In the entries below, how many lines include "warning"? Reply with the number and nothing more.
"""
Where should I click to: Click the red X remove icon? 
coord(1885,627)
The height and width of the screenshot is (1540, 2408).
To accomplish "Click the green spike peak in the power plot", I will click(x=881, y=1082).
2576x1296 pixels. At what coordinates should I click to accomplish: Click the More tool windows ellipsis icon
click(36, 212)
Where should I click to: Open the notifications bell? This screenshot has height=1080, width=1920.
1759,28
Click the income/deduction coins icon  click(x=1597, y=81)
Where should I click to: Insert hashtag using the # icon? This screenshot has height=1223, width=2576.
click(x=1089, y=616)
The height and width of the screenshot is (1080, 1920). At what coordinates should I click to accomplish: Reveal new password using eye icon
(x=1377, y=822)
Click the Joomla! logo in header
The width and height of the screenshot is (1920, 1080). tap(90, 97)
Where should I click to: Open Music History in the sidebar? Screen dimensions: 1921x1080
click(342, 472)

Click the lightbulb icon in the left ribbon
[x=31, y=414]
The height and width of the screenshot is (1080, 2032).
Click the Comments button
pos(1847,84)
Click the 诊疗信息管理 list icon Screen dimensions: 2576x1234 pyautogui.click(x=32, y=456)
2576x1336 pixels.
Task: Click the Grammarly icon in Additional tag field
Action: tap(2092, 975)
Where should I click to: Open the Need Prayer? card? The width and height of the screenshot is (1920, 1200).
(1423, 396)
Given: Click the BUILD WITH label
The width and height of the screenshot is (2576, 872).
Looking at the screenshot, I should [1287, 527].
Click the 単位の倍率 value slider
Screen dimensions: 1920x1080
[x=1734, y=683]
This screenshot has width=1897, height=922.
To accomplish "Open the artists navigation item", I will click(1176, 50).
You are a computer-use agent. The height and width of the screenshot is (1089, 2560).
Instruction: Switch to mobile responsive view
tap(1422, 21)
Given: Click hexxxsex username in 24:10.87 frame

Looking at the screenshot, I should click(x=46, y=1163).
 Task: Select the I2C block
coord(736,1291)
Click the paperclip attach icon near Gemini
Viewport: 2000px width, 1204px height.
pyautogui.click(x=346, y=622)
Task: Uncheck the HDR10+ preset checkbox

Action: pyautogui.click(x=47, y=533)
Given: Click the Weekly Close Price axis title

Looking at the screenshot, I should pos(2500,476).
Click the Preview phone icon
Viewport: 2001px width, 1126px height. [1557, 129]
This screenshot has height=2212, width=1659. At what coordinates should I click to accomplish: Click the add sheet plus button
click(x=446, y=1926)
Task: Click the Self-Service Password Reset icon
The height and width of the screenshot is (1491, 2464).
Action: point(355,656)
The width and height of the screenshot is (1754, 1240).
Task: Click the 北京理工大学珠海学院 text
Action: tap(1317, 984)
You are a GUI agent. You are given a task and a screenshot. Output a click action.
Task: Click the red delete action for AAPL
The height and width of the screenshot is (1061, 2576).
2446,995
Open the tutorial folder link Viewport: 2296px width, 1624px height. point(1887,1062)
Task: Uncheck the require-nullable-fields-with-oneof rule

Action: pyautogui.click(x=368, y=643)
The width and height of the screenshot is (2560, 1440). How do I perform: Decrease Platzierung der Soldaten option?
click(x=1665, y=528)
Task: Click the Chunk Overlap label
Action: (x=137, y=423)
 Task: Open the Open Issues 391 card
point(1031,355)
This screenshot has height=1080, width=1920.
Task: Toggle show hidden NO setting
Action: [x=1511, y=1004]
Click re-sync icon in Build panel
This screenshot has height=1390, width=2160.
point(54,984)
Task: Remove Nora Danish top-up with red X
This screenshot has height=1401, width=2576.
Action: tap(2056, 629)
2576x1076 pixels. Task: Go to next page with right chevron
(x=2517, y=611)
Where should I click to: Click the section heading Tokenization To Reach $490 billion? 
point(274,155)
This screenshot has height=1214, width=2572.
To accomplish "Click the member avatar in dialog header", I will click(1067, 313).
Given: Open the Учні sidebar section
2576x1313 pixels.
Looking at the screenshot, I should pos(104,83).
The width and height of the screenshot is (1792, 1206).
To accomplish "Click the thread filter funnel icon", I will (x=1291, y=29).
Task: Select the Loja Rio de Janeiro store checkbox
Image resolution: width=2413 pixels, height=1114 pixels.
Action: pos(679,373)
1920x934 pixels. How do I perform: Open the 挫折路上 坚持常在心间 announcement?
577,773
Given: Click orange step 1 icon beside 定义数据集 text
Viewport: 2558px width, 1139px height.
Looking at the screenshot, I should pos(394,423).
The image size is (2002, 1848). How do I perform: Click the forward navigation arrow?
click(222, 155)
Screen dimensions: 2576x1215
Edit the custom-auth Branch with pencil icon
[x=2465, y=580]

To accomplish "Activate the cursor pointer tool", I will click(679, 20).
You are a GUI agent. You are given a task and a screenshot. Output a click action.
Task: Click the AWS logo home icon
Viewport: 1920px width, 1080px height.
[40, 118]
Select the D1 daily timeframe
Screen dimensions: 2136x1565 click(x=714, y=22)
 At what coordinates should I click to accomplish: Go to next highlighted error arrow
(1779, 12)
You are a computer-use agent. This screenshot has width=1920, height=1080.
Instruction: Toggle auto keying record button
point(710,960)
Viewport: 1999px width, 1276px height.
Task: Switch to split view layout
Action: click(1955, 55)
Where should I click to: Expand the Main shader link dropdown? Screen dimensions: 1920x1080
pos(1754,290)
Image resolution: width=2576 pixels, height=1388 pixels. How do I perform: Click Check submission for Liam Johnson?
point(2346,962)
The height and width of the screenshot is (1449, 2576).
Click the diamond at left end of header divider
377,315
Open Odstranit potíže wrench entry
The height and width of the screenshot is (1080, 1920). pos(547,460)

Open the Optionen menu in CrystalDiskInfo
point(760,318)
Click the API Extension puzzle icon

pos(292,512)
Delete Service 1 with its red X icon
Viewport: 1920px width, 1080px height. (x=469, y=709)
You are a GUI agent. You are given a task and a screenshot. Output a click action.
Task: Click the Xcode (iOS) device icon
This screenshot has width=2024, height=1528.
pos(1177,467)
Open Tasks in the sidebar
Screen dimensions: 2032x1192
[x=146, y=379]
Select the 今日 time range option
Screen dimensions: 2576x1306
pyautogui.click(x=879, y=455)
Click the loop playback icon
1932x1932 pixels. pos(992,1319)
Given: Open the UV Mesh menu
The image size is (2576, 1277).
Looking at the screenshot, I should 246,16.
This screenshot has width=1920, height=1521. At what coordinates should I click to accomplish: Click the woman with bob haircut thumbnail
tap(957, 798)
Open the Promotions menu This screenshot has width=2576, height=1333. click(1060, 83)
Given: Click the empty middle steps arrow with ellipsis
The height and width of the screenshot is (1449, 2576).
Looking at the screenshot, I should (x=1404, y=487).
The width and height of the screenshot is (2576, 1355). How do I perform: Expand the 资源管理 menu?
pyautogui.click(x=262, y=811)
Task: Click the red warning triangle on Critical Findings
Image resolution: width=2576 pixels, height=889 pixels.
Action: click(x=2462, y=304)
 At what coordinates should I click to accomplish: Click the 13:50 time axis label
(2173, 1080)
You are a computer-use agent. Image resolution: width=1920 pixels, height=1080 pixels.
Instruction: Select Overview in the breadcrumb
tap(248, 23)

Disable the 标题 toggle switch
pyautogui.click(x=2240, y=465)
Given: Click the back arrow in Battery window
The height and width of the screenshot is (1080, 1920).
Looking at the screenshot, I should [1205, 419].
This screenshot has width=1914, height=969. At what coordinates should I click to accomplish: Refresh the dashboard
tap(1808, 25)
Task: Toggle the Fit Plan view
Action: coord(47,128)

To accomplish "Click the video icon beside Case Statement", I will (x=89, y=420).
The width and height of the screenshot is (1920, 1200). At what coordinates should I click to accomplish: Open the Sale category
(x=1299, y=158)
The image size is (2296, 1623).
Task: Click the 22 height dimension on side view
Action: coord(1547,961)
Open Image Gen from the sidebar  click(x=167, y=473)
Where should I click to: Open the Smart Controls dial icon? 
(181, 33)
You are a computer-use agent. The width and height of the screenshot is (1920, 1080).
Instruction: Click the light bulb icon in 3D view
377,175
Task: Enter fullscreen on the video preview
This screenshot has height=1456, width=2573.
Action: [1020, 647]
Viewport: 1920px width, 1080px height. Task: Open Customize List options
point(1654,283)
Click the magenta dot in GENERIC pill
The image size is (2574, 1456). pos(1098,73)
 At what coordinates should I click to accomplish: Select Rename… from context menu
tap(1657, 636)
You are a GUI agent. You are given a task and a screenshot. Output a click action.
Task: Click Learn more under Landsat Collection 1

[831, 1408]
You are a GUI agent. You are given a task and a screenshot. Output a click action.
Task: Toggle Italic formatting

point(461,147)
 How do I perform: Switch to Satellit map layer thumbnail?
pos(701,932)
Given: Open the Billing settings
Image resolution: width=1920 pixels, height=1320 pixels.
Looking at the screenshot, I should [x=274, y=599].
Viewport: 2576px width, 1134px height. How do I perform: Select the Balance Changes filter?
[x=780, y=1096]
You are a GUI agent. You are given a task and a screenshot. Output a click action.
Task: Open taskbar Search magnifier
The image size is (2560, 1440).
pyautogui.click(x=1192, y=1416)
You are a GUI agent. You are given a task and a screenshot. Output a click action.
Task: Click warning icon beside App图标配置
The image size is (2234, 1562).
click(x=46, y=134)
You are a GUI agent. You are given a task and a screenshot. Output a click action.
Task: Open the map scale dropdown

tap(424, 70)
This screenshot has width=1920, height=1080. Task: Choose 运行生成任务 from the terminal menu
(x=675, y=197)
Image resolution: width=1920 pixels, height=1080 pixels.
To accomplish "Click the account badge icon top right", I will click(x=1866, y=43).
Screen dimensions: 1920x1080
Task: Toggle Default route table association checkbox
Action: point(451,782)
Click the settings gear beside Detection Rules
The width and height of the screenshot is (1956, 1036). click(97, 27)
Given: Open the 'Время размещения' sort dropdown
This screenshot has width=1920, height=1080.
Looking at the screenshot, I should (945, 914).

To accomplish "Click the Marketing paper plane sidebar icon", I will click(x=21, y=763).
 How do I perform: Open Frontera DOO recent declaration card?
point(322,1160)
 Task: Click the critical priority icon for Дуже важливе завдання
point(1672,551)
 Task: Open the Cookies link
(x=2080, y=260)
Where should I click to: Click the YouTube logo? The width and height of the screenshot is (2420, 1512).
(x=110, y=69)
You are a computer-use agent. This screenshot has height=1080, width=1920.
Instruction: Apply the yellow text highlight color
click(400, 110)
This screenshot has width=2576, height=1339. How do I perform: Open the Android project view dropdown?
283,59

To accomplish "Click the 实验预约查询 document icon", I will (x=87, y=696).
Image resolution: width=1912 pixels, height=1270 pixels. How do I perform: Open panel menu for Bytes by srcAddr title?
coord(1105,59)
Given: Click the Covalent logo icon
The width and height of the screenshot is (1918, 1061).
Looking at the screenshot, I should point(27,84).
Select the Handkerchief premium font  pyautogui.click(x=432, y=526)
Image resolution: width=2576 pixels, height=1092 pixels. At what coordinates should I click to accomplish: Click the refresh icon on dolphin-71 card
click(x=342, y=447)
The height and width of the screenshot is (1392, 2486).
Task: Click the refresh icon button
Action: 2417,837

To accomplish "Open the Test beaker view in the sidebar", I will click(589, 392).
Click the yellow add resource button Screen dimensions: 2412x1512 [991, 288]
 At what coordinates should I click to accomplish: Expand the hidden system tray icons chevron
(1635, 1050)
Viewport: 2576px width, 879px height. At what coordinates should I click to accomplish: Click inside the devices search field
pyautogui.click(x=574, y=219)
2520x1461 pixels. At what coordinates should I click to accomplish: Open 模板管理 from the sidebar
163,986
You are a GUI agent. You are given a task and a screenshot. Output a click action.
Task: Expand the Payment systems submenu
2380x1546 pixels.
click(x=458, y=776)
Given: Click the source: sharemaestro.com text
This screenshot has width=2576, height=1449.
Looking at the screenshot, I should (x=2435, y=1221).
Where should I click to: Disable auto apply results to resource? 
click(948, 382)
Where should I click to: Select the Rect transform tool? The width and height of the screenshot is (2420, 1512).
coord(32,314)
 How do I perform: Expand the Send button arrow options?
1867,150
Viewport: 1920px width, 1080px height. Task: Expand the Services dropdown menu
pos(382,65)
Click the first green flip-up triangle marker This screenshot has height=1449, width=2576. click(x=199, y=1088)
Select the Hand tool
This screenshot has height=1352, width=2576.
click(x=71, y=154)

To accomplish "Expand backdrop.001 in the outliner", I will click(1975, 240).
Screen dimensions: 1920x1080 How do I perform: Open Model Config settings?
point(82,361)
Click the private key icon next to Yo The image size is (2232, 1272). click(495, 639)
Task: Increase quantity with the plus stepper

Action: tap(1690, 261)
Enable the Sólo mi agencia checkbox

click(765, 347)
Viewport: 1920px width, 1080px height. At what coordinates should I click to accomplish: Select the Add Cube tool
"""
▸ **Output for this exercise**: 2